Scan the data below for the string "agent". Copy every line where it appears.

#### RECORDS PROVIDED
---+---
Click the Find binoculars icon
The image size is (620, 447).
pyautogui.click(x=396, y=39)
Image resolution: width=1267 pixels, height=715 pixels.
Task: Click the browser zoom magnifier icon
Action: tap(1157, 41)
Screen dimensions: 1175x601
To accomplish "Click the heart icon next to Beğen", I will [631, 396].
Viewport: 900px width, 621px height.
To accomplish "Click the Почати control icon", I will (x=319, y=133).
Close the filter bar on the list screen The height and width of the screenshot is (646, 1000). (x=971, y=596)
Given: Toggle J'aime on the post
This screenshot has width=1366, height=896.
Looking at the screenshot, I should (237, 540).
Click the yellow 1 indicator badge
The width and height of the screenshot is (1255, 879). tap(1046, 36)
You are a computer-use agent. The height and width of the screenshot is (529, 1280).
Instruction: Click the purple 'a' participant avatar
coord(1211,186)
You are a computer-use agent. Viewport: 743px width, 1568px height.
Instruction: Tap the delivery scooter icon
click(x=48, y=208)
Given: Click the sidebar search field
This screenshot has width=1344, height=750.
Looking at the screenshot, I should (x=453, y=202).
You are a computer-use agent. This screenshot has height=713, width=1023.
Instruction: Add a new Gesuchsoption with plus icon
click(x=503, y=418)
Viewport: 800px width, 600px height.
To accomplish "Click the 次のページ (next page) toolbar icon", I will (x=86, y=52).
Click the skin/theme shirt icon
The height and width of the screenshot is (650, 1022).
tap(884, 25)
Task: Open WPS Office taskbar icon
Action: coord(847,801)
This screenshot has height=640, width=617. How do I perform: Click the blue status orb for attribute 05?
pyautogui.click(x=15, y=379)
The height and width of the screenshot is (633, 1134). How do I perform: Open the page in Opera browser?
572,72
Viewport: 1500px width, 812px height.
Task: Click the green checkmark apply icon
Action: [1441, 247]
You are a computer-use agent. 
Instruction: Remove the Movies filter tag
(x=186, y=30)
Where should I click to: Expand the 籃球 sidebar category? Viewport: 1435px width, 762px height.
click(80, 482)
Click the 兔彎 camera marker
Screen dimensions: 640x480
---+---
#### RESPONSE BELOW
You are a computer-use agent. The height and width of the screenshot is (529, 1280).
You are a computer-use agent. Viewport: 743px width, 1568px height.
You are a computer-use agent. This screenshot has height=713, width=1023.
You are a computer-use agent. 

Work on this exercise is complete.